REQUIRED ACTION
If a line in the listing includes the word "agent", copy it out.

RECORDS TO USE

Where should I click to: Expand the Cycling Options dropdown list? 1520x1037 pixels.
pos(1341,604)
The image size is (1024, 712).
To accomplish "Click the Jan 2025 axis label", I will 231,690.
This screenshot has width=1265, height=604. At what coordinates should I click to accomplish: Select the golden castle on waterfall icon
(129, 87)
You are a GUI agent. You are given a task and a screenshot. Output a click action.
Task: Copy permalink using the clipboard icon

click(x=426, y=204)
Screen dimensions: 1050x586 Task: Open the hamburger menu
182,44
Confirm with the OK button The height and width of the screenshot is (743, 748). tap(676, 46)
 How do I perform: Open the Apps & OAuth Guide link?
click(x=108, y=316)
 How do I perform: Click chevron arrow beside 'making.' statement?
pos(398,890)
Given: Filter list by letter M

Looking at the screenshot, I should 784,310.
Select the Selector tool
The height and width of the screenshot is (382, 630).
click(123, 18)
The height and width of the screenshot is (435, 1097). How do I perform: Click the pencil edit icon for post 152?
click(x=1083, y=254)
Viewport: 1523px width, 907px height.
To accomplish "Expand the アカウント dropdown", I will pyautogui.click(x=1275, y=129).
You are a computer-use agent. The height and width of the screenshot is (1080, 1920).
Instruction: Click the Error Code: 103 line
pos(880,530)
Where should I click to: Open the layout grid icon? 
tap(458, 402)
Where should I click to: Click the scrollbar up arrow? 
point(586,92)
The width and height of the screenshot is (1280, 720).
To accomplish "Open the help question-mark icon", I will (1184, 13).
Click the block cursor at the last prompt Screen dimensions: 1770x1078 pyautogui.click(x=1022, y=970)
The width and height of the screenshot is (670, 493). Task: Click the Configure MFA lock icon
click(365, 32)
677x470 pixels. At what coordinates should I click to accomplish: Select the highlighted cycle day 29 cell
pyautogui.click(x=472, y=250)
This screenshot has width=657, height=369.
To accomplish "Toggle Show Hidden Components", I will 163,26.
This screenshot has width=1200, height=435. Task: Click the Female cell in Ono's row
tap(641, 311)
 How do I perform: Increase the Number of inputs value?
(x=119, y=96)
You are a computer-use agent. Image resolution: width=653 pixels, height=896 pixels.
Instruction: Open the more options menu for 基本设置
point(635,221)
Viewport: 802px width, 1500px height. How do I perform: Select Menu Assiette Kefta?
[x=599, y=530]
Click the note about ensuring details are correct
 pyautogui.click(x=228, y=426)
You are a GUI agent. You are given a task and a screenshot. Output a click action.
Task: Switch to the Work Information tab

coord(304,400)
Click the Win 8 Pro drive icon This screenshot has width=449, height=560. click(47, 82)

EXERCISE ANSWER
You are a GUI agent. You are given a task and a screenshot. Output a click action.
You are a computer-use agent. The height and width of the screenshot is (1080, 1920).
You are a computer-use agent. Image resolution: width=653 pixels, height=896 pixels.
You are a GUI agent. You are given a task and a screenshot. Output a click action.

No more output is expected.